Calas (affaire), (suite)
Elle revêt une importance historique avec l'intervention de Voltaire. Marc-Antoine s'est-il pendu dans la maison familiale, le soir du 13 octobre 1761, comme le prétendront les Calas sur conseil de l'avocat ? Cette thèse, tardive, se heurte à de sérieuses difficultés. Est-ce un crime de rôdeur, une vengeance ? La police toulousaine, dans une ville très marquée par les divisions religieuses, a forgé son opinion : il s'agit d'un assassinat familial, voire commandé par le parti protestant, à l'encontre d'un fils prétendument en voie de conversion - il lui fallait un certificat de catholicité pour être avocat. Le parlement aboutit à la même conclusion, par huit voix contre cinq. Marc-Antoine est inhumé solennellement en terre catholique ; Jean Calas, torturé, roué en place publique, étranglé et brûlé. Le 18 mars, cependant, les autres membres de la famille sont acquittés, à l'exception d'un fils, banni à perpétuité. Ont été déterminants les déclarations contradictoires des Calas mais aussi le fiévreux climat religieux de la cité - le pasteur Rochette, en mission clandestine, est exécuté le 19 février 1762 ; le 17 mai, on célèbre le massacre des protestants perpétré à Wassy en 1562.

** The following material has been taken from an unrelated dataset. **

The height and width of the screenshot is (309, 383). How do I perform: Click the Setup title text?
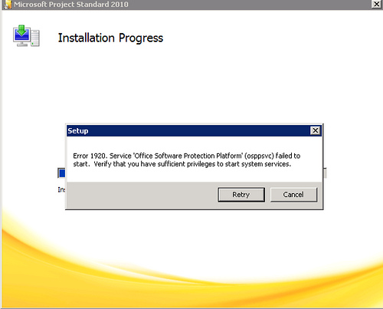[78, 131]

Informé le 20 mars, Voltaire, très agacé par les pasteurs genevois, hostiles à tout ce qu'il aime (les arts, le luxe, la tolérance, le déisme), renvoie d'abord dos à dos les fanatiques : il ne sera ni pour Toulouse ni pour Genève, deux figures de « l'Infâme ». Mais il enquête, et, dès le 4 avril, il est convaincu de l'innocence des Calas : « Criez, et qu'on crie ! » Pendant trois ans, il ne cessera de faire entendre à toute l'Europe lettrée « le cri du sang innocent ». Une prodigieuse machine d'agitation et de persuasion se met en marche : orale, épistolaire, éditoriale (Traité sur la tolérance, à l'occasion de la mort de Jean Calas, 1763, etc.), graphique (souscription lancée pour graver une estampe). En 1763, le Conseil du roi autorise à faire appel contre le jugement de Toulouse. Le 9 mars 1765, Calas est réhabilité.
C'est la première fois qu'un écrivain porte une affaire judiciaire devant l'opinion publique. Seul Voltaire, riche et glorieux, pouvait se le permettre. Le succès tient donc à l'émergence d'une opinion éclairée, à la promotion du grand homme, mais aussi à la vivace rivalité du roi et des parlements.